(Exercise inputs begins)
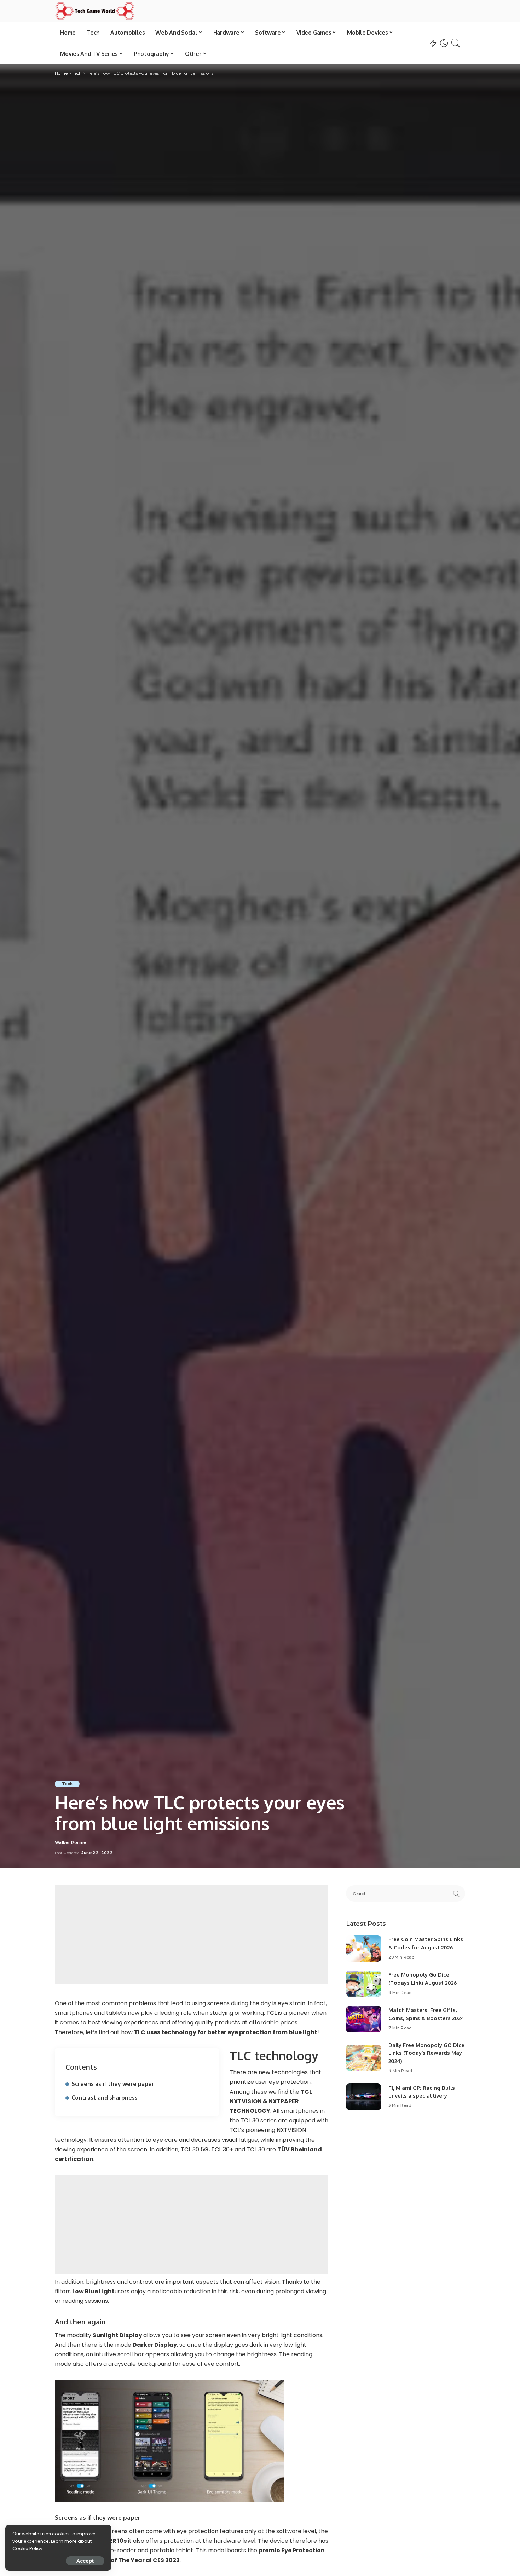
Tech (67, 1783)
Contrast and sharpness (104, 2097)
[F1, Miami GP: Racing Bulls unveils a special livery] (363, 2096)
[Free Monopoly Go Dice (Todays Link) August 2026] (363, 1984)
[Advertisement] (191, 1934)
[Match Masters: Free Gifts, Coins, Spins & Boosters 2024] (363, 2019)
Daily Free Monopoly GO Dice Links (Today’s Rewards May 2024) (426, 2053)
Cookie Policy (27, 2549)
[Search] (456, 43)
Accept (85, 2561)
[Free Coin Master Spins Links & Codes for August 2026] (363, 1948)
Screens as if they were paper (112, 2083)
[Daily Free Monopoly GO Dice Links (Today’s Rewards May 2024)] (363, 2058)
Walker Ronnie (70, 1843)
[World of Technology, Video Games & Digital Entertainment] (95, 11)
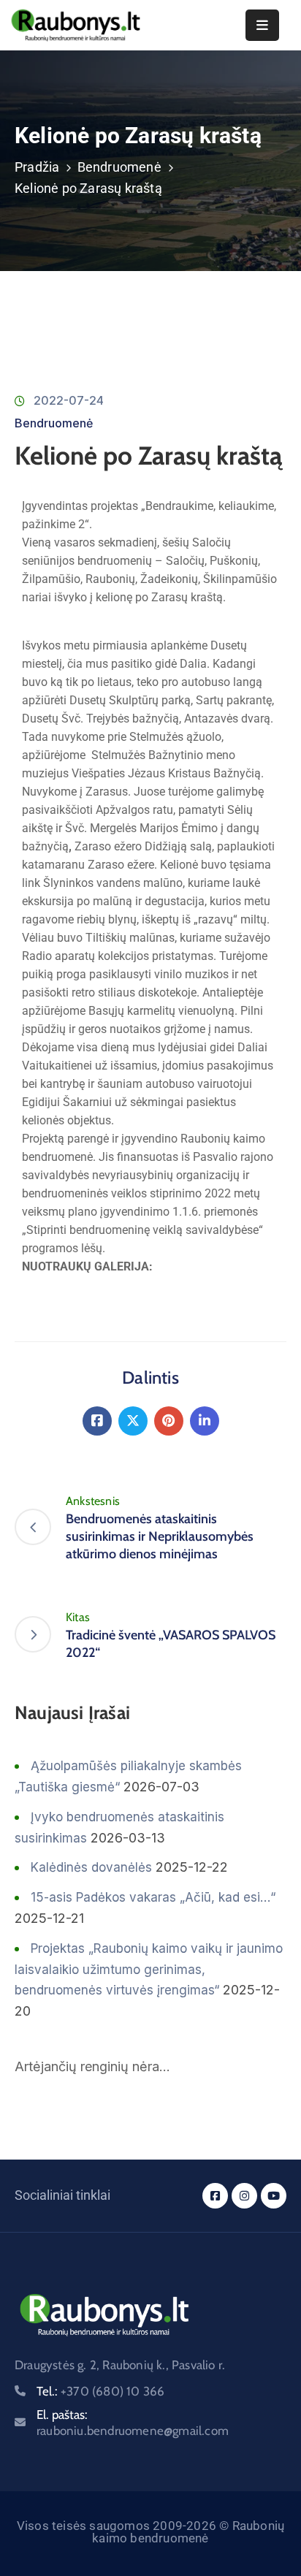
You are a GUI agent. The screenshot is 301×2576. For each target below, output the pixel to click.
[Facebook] (97, 1421)
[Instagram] (244, 2196)
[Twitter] (133, 1421)
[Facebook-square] (215, 2196)
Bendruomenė (119, 167)
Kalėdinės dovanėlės (91, 1867)
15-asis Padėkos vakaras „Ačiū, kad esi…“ (153, 1897)
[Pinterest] (168, 1421)
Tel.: (100, 2391)
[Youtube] (273, 2196)
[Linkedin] (204, 1421)
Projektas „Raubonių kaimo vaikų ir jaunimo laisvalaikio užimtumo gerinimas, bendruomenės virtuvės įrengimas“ (149, 1969)
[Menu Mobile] (262, 25)
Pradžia (37, 167)
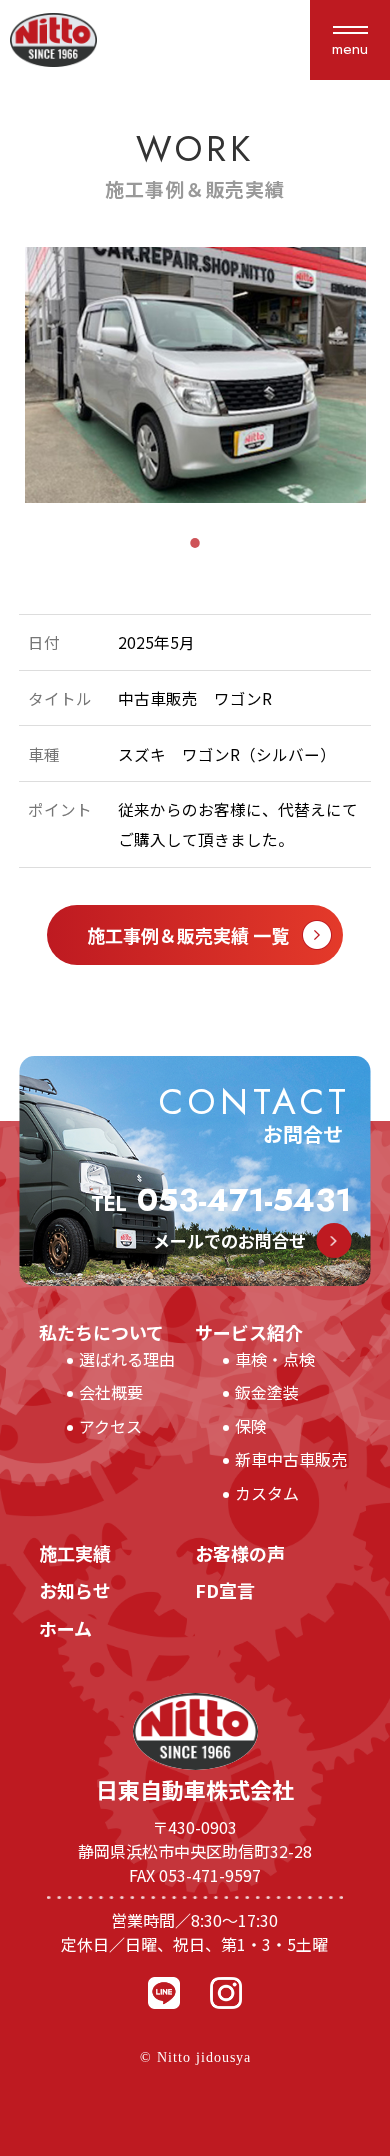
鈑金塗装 (267, 1392)
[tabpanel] (195, 375)
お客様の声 (249, 1553)
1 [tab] (195, 543)
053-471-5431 (221, 1200)
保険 (251, 1426)
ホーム (74, 1628)
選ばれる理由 (127, 1359)
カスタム (267, 1493)
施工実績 (84, 1553)
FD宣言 (225, 1590)
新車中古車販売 (291, 1459)
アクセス (110, 1426)
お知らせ (75, 1590)
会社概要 (111, 1392)
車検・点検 (275, 1359)
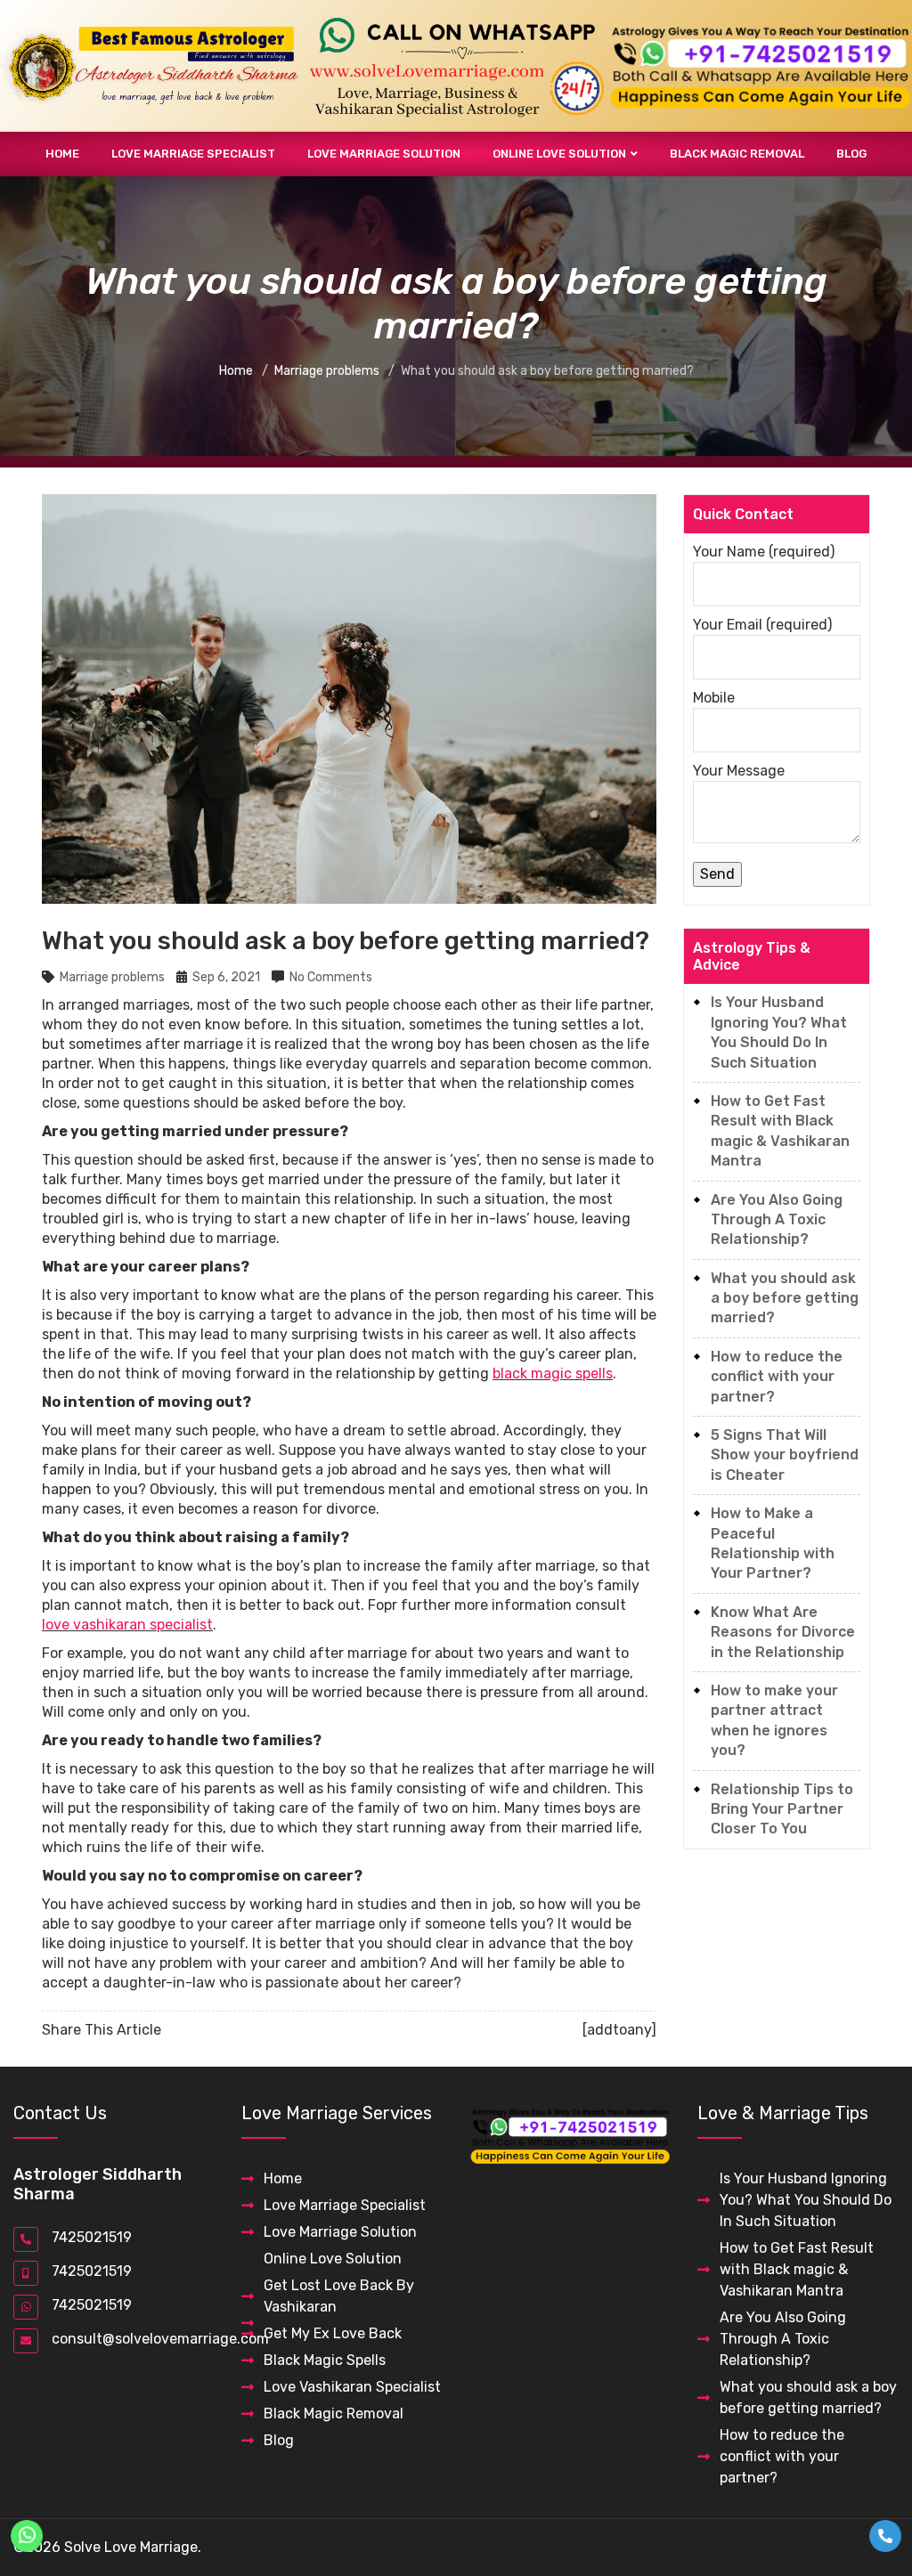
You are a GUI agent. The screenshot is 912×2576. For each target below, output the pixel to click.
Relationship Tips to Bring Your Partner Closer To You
(Exercise inputs ends)
## Goal of the exercise:
Each line of the data above that contains "Daily" counts once; report the total alone.

## Response:
2